What is a spinal stenosis?
Different anatomical structures that form the wall of the spinal canal are involved in the development of a spinal stenosis. Degenerative changes of the vertebral joints, ligaments and intervertebral disks lead to a narrowing of the spinal canal and often enough also of the osseous openings through which the nerves exit (the foramina). An acute narrowing may occur also with a disk protrusion or prolapse.
With increasing degenerative changes spondylophytes develop – these are ossifications of the vertebral margins that narrow the spinal canal as well as the foramina. Another cause may be an abnormal thickening of the intervertebral ligaments. All degenerative changes restrict the amount of space that is available for the nerves running through the spinal canal until they are positively compressed.
To a certain extent the development of a spinal stenosis forms part of the natural aging process of the spine. Undue stress on the spine over many years – for example from constantly carrying heavy loads at workplace – facilitate the development of a spinal stenosis. Symptoms in physically active patients usually start in their early fifties.
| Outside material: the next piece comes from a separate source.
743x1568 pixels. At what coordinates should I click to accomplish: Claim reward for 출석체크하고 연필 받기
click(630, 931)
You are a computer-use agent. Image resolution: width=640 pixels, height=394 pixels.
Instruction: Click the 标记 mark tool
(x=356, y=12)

- Back pain radiating into your leg
- Difficulty to walk longer distances without pain; maybe you are unable to walk 100 meters without a break
- Numbness in your buttocks or your legs
- Increased symptoms when standing upright
- Fewer symptoms when bending forward or sitting
Thorough diagnosis is a prerequisite of successful treatment
Which treatment is appropriate depends on the individual diagnosis. As a rule, the clinical picture will give enough clues for diagnosis, however, mostly only imaging methods like computed or magnetic resonance tomography will bring ultimate clarity. It is important to know the degree of spine damaging and how many segments are affected by the narrowing. Also it must be determined, if there is already some instability of the spine, if and to what extent osseous outgrowths have to be ablated or if the aimed decompression might be achieved by the insertion of an artificial disk replacement.
Generally all sections of the spine can be affected by a spinal stenosis. However, by far the most often, the lumbar spine is affected.
- conservative treatment
With mild symptoms it might do to give the back physical rest and to treat pain with analgesic drugs. For strengthening of the muscles of the back and the abdominals a targeted physiotherapy is recommended. Concomitant thermal or electrotherapy and manual therapy may provide additional symptom relieve.
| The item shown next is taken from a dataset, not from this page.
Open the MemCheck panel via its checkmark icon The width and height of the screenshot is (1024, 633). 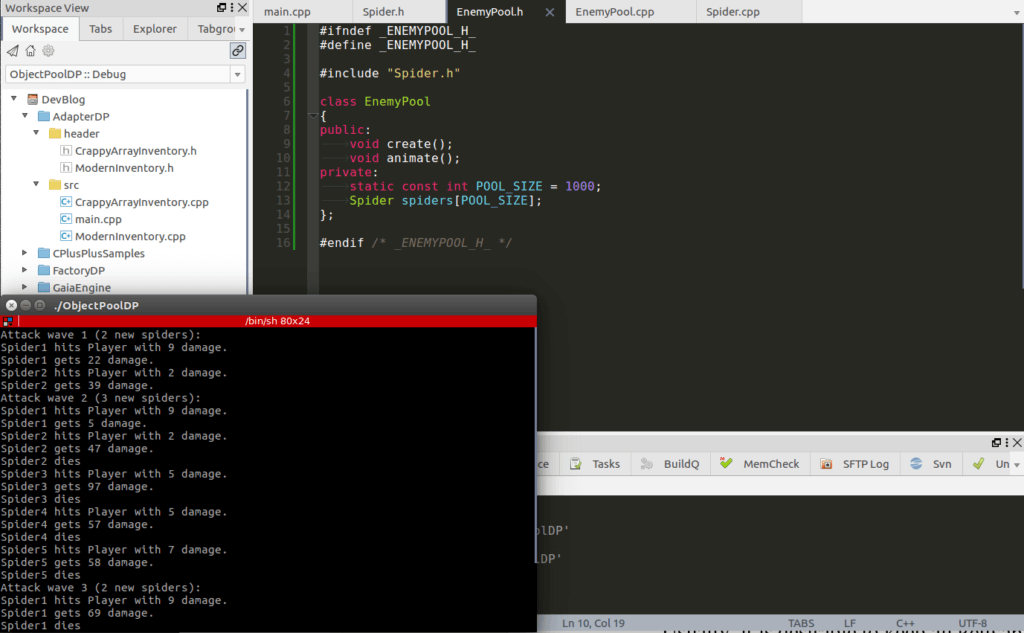[727, 463]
In some cases injections of local anesthetics and corticosteroids directly at the compressed nerve root (periradicular infiltration) may be indicated. In specialist shops specific corsages and corsets are available that help to reposition the spine in a more appropriate alignment. This can also add to symptom relieve.
- surgical treatment without fusion
If pain or neurological symptoms cannot be controlled with conservative therapy, a surgery will be necessary. Targeted decompression measures to relieve the affected nerves, like the removal of narrowing structures within the spinal canal are possible only with a surgical intervention.
- Endoscopic decompression for stenosis
If only the foramen is narrowed (foraminal stenosis) an endoscopic decompression with the additional aid of a laser is a possibility. The structures that narrow the osseous opening where the nerves exit can be removed under endoscopic control and the pinched nerves set free.
This is a minimally invasive intervention that can be carried out under local anesthesia!
- Surgical enlargement with spacers
In very rare cases it may be sufficient to enlarge the spinal canal with the aid of special implants, that are inserted between the spinal processes of adjacent vertebrae. These spacers virtually push the spinal processes apart and provide the required relief for the narrowed spinal canal.
The intervention takes about 30 minutes and is normally carried out under general anesthesia. As a rule, patients feel a significant relieve of symptoms immediately after the surgery. The day after the intervention patients may get up; a corset that protects from wrong movements has to be put on during the first four weeks. Desk work is possible after two to three weeks; physically straining activities can be carried out after 6 weeks.